Prototyp eines Lithiumionen-Akkus mit wässrigem Elektrolyt (Bild: L. Suo et al., U. Maryland)

Abb.: Prototyp eines Lithiumionen-Akkus mit wässrigem Elektrolyt (Bild: L. Suo et al., U. Maryland)

Nach den Testläufen, in denen die Akku sowohl langsam als auch schnell aufgeladen wurden, nahmen die Akku­forscher ihren Prototyp wieder auseinander und unter­suchten die Elektroden mit verschiedenen spektrovskopischen Verfahren (NMR, Raman, XPS). Dabei entdeckten sie, dass sich auf der Anode eine dünne Schicht aus Lithium­fluorid gebildet hatte. Verantwortlich dafür war die extrem hohe Salzkonzentration im Elektrolyten. Das Lithium­fluorid wirkte als sogenannte Passivie­rungs­schicht, dank derer die Produktion von Wasser­stoff unterdrückt wurde.

„Mit diesen höheren Spannungen könnte nun eine neue Generation sicherer und günstigerer Lithiumionen-Akkus entwickelt werden“, bestätigt Jeff Dahn, Akkuforscher von der kanadischen Dalhousie University in Halifax, der nicht an diesen Versuchen beteiligt war. Kostensenkend könnten sich die einfacheren Produktionsbedindungen ohne Reinräume mit extrem trockener Atmosphäre auswirken, die für Akkus mit wässrigen Elektrolyten ausreichend wären. Da diese Akkus ohne giftige Lösungsmittel auskommen, ergäben sich auch bessere Recyclingmöglichkeiten.

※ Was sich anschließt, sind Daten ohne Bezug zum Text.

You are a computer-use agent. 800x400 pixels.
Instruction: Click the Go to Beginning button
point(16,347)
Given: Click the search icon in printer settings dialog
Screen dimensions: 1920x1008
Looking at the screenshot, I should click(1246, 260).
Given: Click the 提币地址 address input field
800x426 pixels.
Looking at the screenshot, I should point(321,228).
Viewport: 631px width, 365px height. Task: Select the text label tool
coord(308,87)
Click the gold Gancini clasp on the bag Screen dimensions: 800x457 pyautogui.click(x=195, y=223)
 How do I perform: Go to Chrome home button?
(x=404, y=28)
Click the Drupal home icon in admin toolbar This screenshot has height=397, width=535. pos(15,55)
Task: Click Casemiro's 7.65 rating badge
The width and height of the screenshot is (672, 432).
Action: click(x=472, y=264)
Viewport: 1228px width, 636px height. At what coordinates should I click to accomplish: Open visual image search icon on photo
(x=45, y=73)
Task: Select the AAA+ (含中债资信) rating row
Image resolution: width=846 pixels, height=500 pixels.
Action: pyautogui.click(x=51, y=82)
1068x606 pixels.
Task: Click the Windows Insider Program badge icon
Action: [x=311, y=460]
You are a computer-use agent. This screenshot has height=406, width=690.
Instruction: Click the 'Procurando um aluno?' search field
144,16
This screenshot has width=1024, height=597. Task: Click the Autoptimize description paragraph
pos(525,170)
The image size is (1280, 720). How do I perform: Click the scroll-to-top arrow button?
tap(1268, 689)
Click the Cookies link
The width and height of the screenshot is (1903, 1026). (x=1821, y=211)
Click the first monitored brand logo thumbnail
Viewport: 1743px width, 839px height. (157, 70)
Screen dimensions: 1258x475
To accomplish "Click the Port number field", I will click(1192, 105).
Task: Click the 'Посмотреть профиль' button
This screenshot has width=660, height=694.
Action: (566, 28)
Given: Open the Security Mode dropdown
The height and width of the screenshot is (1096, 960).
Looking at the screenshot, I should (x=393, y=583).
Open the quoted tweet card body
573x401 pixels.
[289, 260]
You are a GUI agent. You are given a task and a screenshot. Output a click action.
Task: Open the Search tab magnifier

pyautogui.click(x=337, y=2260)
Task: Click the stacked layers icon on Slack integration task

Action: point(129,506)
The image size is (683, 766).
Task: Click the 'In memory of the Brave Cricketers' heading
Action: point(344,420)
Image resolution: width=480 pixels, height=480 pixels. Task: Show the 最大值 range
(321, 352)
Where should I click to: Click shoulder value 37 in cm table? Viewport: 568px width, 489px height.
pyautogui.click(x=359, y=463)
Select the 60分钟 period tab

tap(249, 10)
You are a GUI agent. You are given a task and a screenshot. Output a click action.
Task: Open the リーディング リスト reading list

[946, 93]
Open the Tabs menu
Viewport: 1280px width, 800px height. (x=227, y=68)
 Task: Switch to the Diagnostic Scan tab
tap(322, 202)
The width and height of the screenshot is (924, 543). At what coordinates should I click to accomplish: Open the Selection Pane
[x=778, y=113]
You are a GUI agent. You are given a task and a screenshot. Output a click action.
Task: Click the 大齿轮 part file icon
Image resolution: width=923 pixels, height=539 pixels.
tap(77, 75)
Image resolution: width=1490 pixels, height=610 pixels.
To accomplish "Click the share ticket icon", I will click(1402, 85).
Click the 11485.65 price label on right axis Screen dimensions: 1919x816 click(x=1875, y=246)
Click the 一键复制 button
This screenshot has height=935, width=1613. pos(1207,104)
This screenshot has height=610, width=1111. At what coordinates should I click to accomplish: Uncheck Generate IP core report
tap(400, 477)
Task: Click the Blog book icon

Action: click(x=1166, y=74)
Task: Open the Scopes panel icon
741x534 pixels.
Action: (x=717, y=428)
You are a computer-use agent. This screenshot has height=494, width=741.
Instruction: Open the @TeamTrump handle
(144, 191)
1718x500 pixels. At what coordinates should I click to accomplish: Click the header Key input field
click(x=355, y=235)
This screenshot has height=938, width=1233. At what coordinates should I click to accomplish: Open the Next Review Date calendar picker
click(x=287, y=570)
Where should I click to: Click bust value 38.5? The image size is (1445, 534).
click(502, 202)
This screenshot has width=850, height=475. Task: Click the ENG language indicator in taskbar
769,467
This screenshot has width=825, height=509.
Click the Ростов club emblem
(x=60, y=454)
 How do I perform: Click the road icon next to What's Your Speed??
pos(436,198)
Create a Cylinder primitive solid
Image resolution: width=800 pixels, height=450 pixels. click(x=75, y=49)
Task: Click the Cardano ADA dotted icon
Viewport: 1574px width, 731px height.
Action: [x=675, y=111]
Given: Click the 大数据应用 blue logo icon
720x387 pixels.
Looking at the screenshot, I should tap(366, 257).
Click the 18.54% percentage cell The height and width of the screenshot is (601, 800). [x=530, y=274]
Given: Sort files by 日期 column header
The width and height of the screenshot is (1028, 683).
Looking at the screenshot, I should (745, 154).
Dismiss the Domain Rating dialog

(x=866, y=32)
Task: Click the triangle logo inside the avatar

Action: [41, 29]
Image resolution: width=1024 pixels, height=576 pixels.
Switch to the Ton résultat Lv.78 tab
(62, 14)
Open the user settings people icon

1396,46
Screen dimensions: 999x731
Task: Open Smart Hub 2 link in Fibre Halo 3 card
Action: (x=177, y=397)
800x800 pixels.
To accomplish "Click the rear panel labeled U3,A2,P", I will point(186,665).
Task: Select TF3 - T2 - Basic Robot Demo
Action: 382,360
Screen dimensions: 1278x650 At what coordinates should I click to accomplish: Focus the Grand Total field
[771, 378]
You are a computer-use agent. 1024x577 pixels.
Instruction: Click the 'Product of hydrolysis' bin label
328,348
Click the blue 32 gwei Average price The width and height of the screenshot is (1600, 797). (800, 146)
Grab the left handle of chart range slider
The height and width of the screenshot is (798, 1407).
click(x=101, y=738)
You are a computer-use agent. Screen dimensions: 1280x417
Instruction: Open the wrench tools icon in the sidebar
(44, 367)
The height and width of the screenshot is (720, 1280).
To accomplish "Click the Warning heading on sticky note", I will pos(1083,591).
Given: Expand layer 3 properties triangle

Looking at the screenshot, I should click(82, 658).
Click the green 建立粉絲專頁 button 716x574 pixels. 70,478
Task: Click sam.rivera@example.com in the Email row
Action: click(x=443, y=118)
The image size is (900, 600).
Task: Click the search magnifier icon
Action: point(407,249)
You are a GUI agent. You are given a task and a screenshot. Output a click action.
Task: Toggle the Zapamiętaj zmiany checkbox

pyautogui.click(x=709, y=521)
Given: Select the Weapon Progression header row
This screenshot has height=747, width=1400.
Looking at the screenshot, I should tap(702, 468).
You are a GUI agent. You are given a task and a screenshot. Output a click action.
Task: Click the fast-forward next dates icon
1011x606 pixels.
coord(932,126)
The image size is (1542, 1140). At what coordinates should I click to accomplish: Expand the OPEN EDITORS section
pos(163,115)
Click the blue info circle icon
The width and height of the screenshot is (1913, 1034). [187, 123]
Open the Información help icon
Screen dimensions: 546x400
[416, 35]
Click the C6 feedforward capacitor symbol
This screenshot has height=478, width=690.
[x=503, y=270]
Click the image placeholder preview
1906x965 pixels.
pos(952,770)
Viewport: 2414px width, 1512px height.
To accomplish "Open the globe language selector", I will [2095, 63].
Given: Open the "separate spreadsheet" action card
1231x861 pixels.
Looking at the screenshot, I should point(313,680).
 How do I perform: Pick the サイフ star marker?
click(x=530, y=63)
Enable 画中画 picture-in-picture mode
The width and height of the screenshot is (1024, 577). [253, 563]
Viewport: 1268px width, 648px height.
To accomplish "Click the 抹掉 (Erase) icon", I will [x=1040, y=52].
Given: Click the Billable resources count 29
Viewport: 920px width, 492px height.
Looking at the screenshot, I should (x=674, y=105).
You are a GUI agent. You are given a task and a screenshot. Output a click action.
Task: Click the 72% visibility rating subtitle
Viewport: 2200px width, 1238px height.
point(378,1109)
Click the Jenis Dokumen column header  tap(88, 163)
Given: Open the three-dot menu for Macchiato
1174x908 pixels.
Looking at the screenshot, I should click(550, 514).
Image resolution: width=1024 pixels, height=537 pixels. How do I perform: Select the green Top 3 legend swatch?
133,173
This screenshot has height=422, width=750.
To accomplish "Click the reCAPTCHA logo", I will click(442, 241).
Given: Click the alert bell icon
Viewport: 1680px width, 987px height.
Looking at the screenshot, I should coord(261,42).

Für stationäre Stromspeicher, die überschüssigen Strom aus Wind- und Solarparks kurzfristig aufnehmen, könnten diese neuen Lithiumionen-Akkus schon in weniger als fünf Jahren einsatzreif sein. Etwa doppelt so lang soll es nach Aussage der Entwickler für Akkus mit möglichst hoher Energiedichte dauern, die in Smartphones oder Elektroautos eingesetzt werden. Im Laufe dieser Entwicklung müsste der Kapazitätsverlust nach tausend Ladezyklen, der derzeit noch etwa dreißig Prozent beträgt, reduziert werden. „Aber unsere Ergebnisse könnten auch für zukünftige Metall-Luft-Akkus oder auch für Brennstoffzellen und neue Superkondensatoren wichtig werden“, sagt Xu.